[[ DATA PROVIDED, beginning ]]
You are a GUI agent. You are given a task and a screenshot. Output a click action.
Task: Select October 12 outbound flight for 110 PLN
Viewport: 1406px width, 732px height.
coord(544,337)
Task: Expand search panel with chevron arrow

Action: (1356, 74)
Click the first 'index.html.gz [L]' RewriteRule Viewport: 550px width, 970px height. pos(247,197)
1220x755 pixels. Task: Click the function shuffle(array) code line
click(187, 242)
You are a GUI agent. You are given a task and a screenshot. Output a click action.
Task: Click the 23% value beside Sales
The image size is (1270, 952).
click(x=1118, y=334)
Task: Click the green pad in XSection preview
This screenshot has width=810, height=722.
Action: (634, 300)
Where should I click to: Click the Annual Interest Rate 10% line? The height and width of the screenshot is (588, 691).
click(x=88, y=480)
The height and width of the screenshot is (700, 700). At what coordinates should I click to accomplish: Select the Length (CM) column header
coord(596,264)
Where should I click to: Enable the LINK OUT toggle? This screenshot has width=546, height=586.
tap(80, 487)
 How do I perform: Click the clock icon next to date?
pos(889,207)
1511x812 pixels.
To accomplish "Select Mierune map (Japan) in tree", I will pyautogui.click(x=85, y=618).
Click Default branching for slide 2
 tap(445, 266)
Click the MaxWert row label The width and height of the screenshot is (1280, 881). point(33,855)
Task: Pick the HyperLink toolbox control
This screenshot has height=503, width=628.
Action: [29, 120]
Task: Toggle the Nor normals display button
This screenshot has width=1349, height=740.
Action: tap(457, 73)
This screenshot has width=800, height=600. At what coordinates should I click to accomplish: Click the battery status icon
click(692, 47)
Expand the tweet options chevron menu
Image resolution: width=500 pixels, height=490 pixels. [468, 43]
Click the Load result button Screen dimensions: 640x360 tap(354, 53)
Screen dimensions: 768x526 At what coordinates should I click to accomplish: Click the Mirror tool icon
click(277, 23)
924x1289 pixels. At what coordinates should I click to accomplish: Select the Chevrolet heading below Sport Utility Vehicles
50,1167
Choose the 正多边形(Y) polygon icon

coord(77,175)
[[ DATA PROVIDED, end ]]
> _INSTRUCTIONS TO FOLLOW_
Reproduce only the lines above, starting at the line with "This screenshot has width=810, height=722." and ending at the line with "Click the Load", exactly as written.

> _EXPECTED ANSWER_
This screenshot has width=810, height=722.
Action: (634, 300)
Where should I click to: Click the Annual Interest Rate 10% line? The height and width of the screenshot is (588, 691).
click(x=88, y=480)
The height and width of the screenshot is (700, 700). At what coordinates should I click to accomplish: Select the Length (CM) column header
coord(596,264)
Where should I click to: Enable the LINK OUT toggle? This screenshot has width=546, height=586.
tap(80, 487)
 How do I perform: Click the clock icon next to date?
pos(889,207)
1511x812 pixels.
To accomplish "Select Mierune map (Japan) in tree", I will pyautogui.click(x=85, y=618).
Click Default branching for slide 2
 tap(445, 266)
Click the MaxWert row label The width and height of the screenshot is (1280, 881). point(33,855)
Task: Pick the HyperLink toolbox control
This screenshot has height=503, width=628.
Action: [29, 120]
Task: Toggle the Nor normals display button
This screenshot has width=1349, height=740.
Action: tap(457, 73)
This screenshot has width=800, height=600. At what coordinates should I click to accomplish: Click the battery status icon
click(692, 47)
Expand the tweet options chevron menu
Image resolution: width=500 pixels, height=490 pixels. [468, 43]
Click the Load result button Screen dimensions: 640x360 tap(354, 53)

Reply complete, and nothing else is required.